Alla fine di questa nostra storia delle donne tatuate, vedremo come alcune di loro impareranno l’arte e inizieranno a fare tatuaggi a loro volta.
ARTORIA GIBBONS _ La Santa Diva II
Anna Mae Burlington nasce nel 1893, in una famiglia di immigrati norvegesi che vive sotto la soglia di povertà. Passa l’infanzia in una fattoria del Wisconsin, assieme ad altri sette fratelli. In cerca di una vita migliore, i Burlington provano a spostarsi nello stato di Washington, ma il padre muore di febbre tifoide. A quattordici anni Anna Mae e due delle sue sorelle vanno a fare le serve. Un giorno, il tatuatore Charles “Red” Gibbons la vede in un bar mentre sorseggia una soda, l’unico drink che può permettersi, e la abborda.
Nel 1912 la sposa, e infine la tatua in full color, con motivi presi dall’iconografia religiosa. È Anna Mae che sceglie i soggetti, perché fa parte della Chiesa Episcopale ed è molto devota. Sul suo corpo ci sono angeli, Madonne col bambino e una riproduzione del cenacolo di Leonardo da Vinci, sul modello di quello che aveva Emma de Burgh nella parte alta della schiena.Quando il lavoro è finito, come consuetudine, Anna Mae cambia il proprio nome. Artoria Gibbons inizia la sua longevissima carriera nel 1919, e continuerà a lavorare come donna tatuata fino a ottant’anni.Caratteristici della sua immagine sono un copricapo a raggiera di tulle o piume, che circonda la testa come un’aureola, e la castigata gonna al ginocchio, con l’orlo guarnito da un angelico piumino.Negli anni Settanta il suo impresario racconta agli spettatori che da giovane Artoria era bellissima, sposata a un uomo molto più vecchio di lei ed estremamente geloso, che la fece tatuare per sfregiarla. La verità è che nella vita privata Artoria è sempre stata molto pudica. Rinuncia ad esempio a lavorare al rinomato Ringling Brothers, perché l’impresario del sideshow Clyde Ingalls aveva cercato di prendersi delle libertà con lei.Il marito la affianca come tatuatore itinerante nelle sue tourneè, lavorando nei centri commerciali e nelle fiere. Un giorno viene rapinato e subisce un brutale pestaggio, che lo porterà gradualmente a perdere la vista. Per accudirlo, Artoria si prende una pausa di dieci anni, scomparendo dalle scene dal 1946 al 1956. Quando Charles si ristabilisce, ricominciano a viaggiare insieme, finché lui non muore nel 1964. Lei continua a lavorare nel circo fino al 1981, quando si ritira a vivere nel Tennessee con la famiglia di sua figlia. La sua carriera dura più di cinquant’anni, ed è una delle più lunghe e celebri fra tutte quelle delle tattooed lady americane.

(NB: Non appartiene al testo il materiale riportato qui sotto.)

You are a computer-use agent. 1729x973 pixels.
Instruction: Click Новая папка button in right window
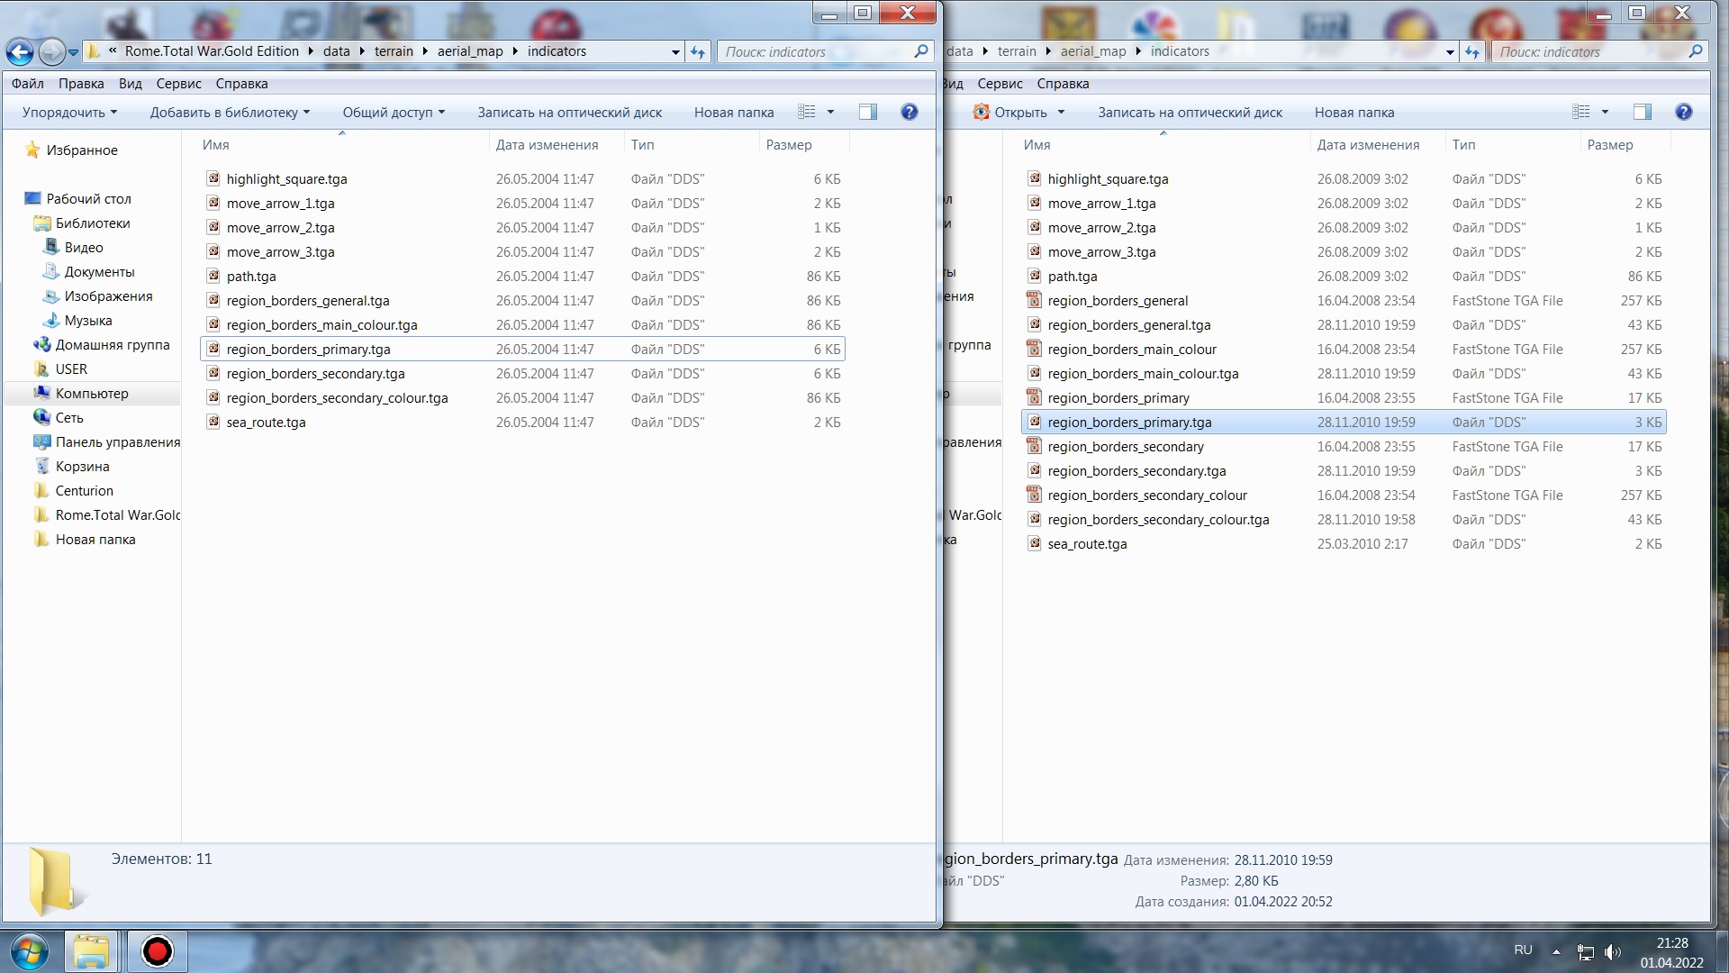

MAY VANDERMARK _ La ragazza con la zebra
Ada Mae nasce in Pennsylvania e si trasferisce a New York con il proposito di fare la stenografa. Poi conosce la donna tatuata Lotta Pictoria, e inizia a frequentarla. Ada Mae è una delle poche donne tatuate a poter vantare degli avi nel mondo dello spettacolo: suo nonno faceva il cantante di vaudeville, e pare che proprio a lui si sia ispirata la nipote per intraprendere la carriera artistica. Lotta Pictoria le presenta il suo mentore, destinato a tatuare anche Betty Broadbent e Milderd Hull. Charles Wagner, di cui parleremo meglio più avanti, è un illustre allievo di Samuel O’ Reilly, l’inventore dell’attrezzatura elettrica. Fa ad Ada Mae un prezzo speciale, 150 dollari per il total body. La ragazza contrae il suo nome in May. Esiste una foto molto bella di May Vandermark in topless, in cui mostra un piccolo seno incorniciato da una possente aquila. Un’altra sua immagine molto famosa la ritrae a fianco di una zebra, con un corto caschetto ondulato e la bocca dipinta a forma di cuore. Nel ‘68, intervistata sul declino della sua professione, May incolpa la moda delle scollature e dei bikini. “Se ti vesti così, non puoi essere tatuata.” Negli anni Sessanta il tatuaggio infatti è ancora visto come una pratica quasi esclusivamente maschile. Le ragazze si tatuano in posti nascosti, a meno che non vogliano esporsi agli insulti o che non siano Janis Joplin. Un’altra dichiarazione memorabile di May Vandermark risale agli anni Trenta, quando le chiesero come mai aveva deciso di tatuarsi: “Mi piace l’arte. Sì. Fino a un certo punto, diciamo. Più che altro mi piace poter mangiare regolarmente.”
CORPO, MODA E MORALITA’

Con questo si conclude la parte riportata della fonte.